» **Trecho para leitura**
□ □ □ □
Em “A Montanha Mágica”, Thomas Mann leva o jovem Hans
Castorp a uma visita ao primo, Joachim Ziemssen, internado para tratamento da
tuberculose em uma clínica nos Alpes suíços, perto da cidade de Davos — hoje
ponto de encontro anual dos muito ricos com representantes de governos, alguns desses
nem tão ricos assim. Acontece que Castorp entra e não sai. Quer dizer, nesse
momento, vencidas mais de quinhentas das oitocentas páginas, ele, que enfim
também está tuberculoso, não deixou o sanatório, embora seu primo, num arroubo,
o tenha feito. Castorp é descrito assim: “Não era um gênio nem um imbecil, e a
razão de evitarmos para sua qualificação o termo ‘medíocre’ reside em
circunstâncias que nada têm que ver com sua inteligência, e quase nada com sua
personalidade singela”. O que importa é que esse romance de formação (desse,
desse, sejamos sinceros, desse medíocre que passa a lutar contra a morte,) explora
inúmeras dualidades. Fala-se da vida ali em cima em contraste com a lá de
baixo, a do doente em contraposição à dos saudáveis. Ao conhecer os
intelectuais Settembrini e Naphta, Castorp entra em contato com visões de mundo
opostas, sem nenhum ponto de interseção. O primeiro, um italiano crédulo da
humanidade, da ciência, do progresso (à moda europeia); o segundo, um judeu que
se tornou noviço jesuíta sem, contudo, por conta da tuberculose, chegar a
diácono. Entre os dois ocorrerão embates intermináveis – nas quinhentas
primeiras páginas, não há notícia de que se tenham transformado em inimigos. Naphta
defende que a ciência deve estar sob o jugo da religião, chegando inclusive a
duvidar de que a terra não seja o centro do universo, saber esse que custou a
vida de muitos cientistas. Entende a guerra como um desígnio de Deus, em
contraposição ao outro, um pacifista. Eu achava que essa gente que aposta em
armas, desdenha da ciência, usa a religião como estratégia de dominação era
coisa do passado, mas a verdade é que, cem anos depois da publicação do romance
(na década de 1920, entre as duas grandes guerras), ainda jogamos a ciência
contra as cordas, apesar de tantos avanços, que nos levaram à lua, que curaram
muitas doenças (a tuberculose, por exemplo), que produziram armas letais
precisas – o que tanto agrada os poderosos beliscosos, quer dizer, belicosos. Um
século de passadas largas e pelo jeito patinamos no mesmo gelo.
□ □ □ □
» **Dados de entrada**
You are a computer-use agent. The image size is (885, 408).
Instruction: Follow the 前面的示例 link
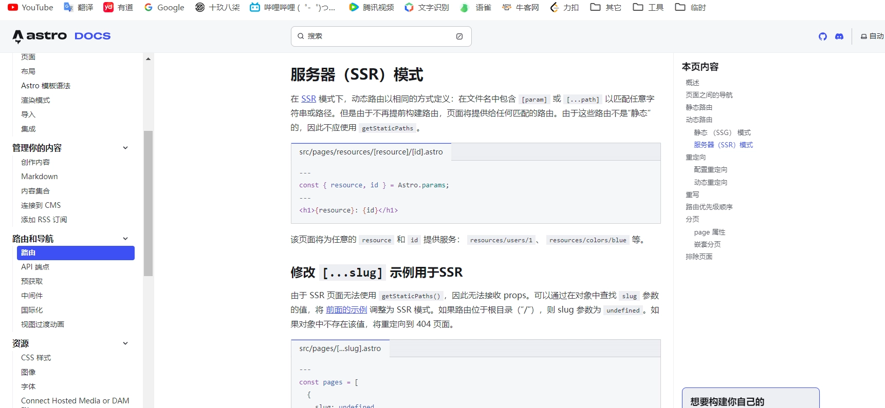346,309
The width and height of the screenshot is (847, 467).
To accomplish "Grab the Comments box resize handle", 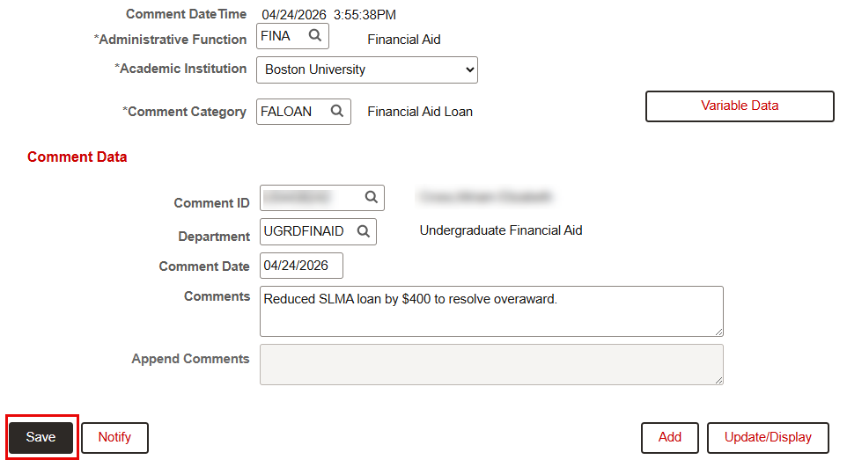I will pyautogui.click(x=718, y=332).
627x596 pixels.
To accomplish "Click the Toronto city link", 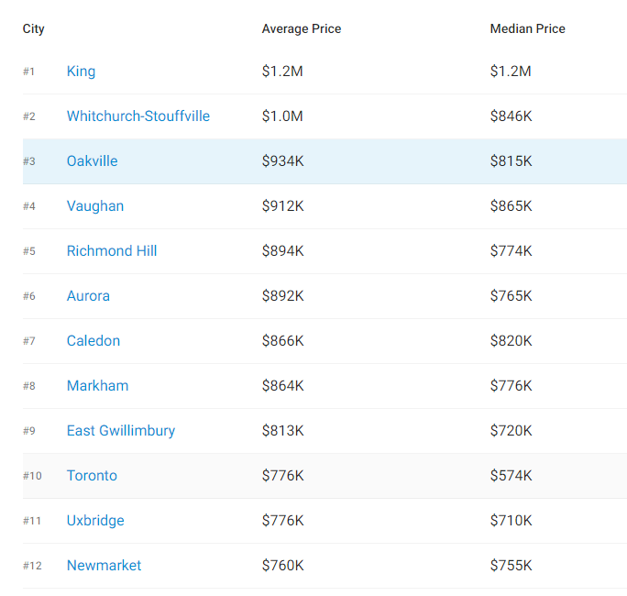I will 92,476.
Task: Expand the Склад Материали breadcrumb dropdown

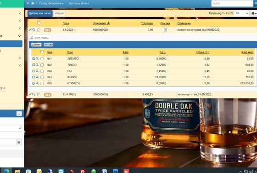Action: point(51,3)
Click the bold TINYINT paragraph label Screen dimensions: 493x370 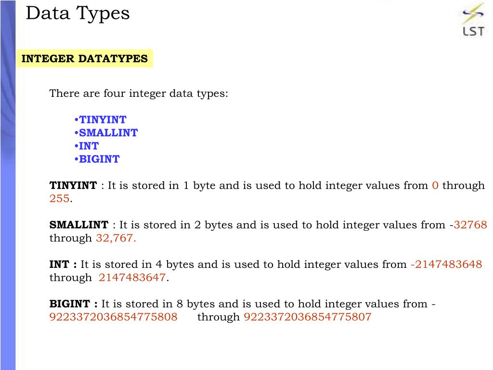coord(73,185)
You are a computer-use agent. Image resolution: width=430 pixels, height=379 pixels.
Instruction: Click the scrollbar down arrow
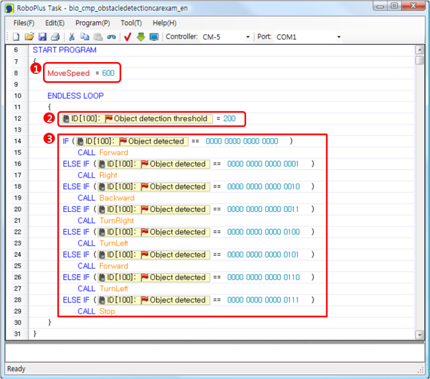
□ □ □ □
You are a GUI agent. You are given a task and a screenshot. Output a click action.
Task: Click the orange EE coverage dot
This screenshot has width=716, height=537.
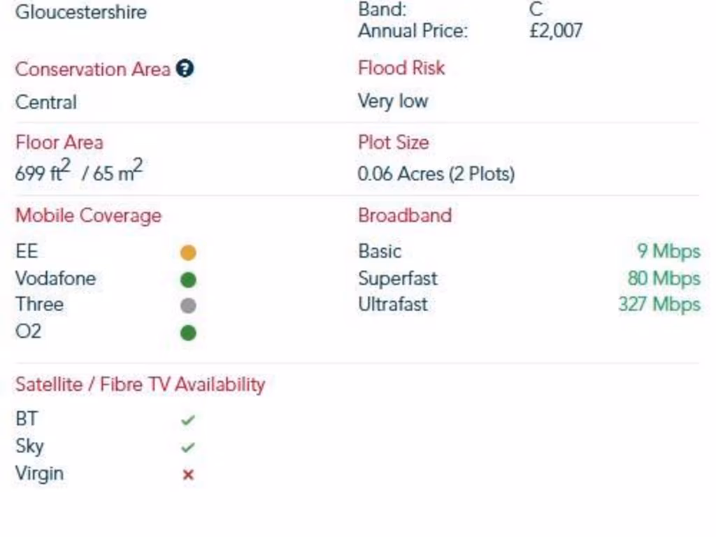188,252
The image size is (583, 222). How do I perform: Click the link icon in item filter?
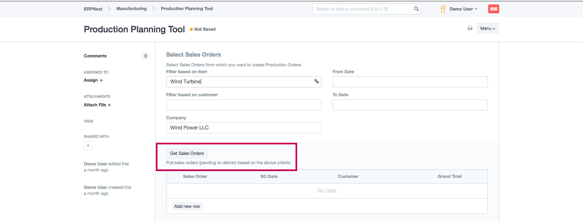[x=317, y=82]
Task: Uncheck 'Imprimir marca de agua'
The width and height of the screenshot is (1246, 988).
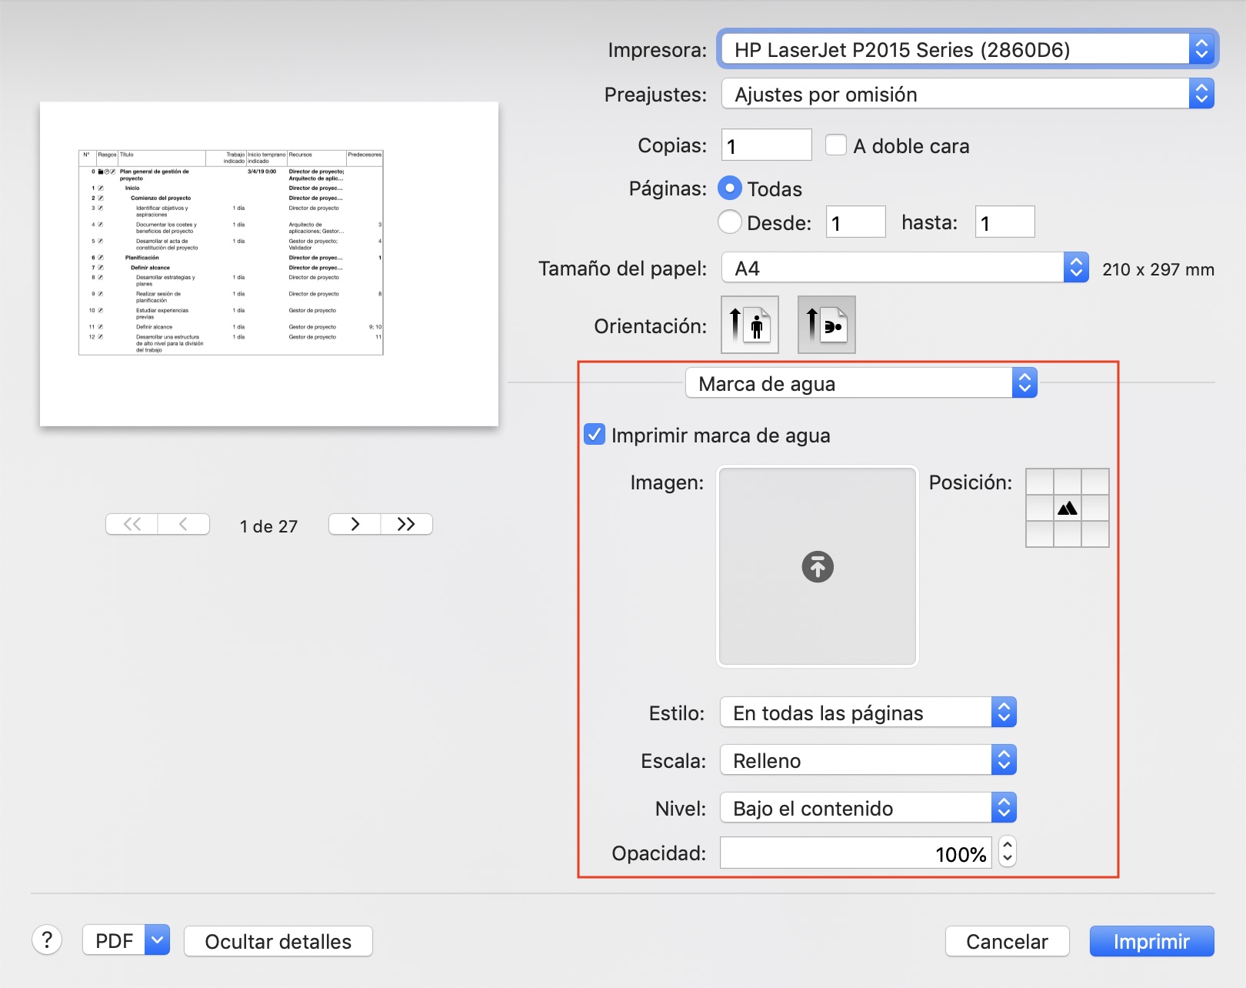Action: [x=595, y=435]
□ □ □ □
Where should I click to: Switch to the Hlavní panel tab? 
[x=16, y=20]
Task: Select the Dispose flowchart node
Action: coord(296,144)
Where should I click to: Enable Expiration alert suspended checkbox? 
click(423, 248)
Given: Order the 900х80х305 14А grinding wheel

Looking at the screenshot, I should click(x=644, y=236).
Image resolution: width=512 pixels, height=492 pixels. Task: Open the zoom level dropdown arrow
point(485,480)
□ □ □ □
» **Tarefa 1**
Verifique se cada afirmação a seguir concorda com o trecho para leitura. Responda sim ou não e cite literalmente as palavras do trecho que decidem. (a) A clínica onde Joachim Ziemssen está internado fica nos Alpes suíços, perto de Davos. (b) Settembrini é um judeu que se tornou noviço jesuíta. (c) Naphta é apresentado como pacifista.
» **Tarefa 2**
Escreva a continuação do trecho sobre "A Montanha Mágica" a partir da última frase apresentada.

» **Resposta 1**
(a) Sim: "internado para tratamento da tuberculose em uma clínica nos Alpes suíços, perto da cidade de Davos".
(b) Não: "O primeiro, um italiano crédulo da humanidade, da ciência, do progresso (à moda europeia)".
(c) Não: "Entende a guerra como um desígnio de Deus, em contraposição ao outro, um pacifista."

» **Resposta 2**
Se o mundo é assim, também não é tanto assim. Não consigo me
lembrar o que me motivou nem como consegui o número, mas um dia liguei para o
consultório do Guinga, que, já músico conhecido, parceiro de Aldir Blanc e
Paulo César Pinheiro, ainda atendia como dentista. Sei que da nossa conversa
pintou um convite para assisti-lo no Jazzmania, casa de show que não existe
mais. Fui, obviamente. Ao final da apresentação, conversei com ele e dei-lhe de
presente um exemplar de "A palavra em construção", primeiro livro de que
participei, uma coletânea de contos do grupo Estilingues. O Guinga é a simpatia
em pessoa. Corta. Alguns anos depois, vou a um show dele com o Hermeto Pascoal.
Quem não foi, morra de inveja e imagine a beleza daquele encontro. Terminado o
espetáculo fui eu puxar prosa com o Guinga de novo. Ele então me perguntou se
eu tinha sacado o que acontecera ali. Do que ele estava falando? Hermeto, com
seus improvisos, tentara derrubá-lo o tempo todo. O ex-dentista não estava
chateado, ao contrário, estava radiante por ter enfrentado o desafio proposto
por um gênio. Hermeto, Hermeto, você me ofereceu os melhores shows a que já
assisti em minha vida.
Escrevo uma crônica da falta de assunto; pior, sem direção. Não vou me desculpar com o leitor, já que, tendo chegado até aqui, não se contentará com um simples “errei, perdoa, vai”. Como tempo é valor, ou tento corrigir a derrapada ou esclareço o real motivo de estar tão disperso, embriagado até. Opto pela segunda. Sabe o que é, não quero carnavalizar minha alegria vingativa, pois acho horrível esse sentimento. Todavia, é com ela que tenho convivido desde o último 11 de setembro, quando as torres dos candidatos a ditador vieram abaixo, abalroadas pelo teco-teco da justiça.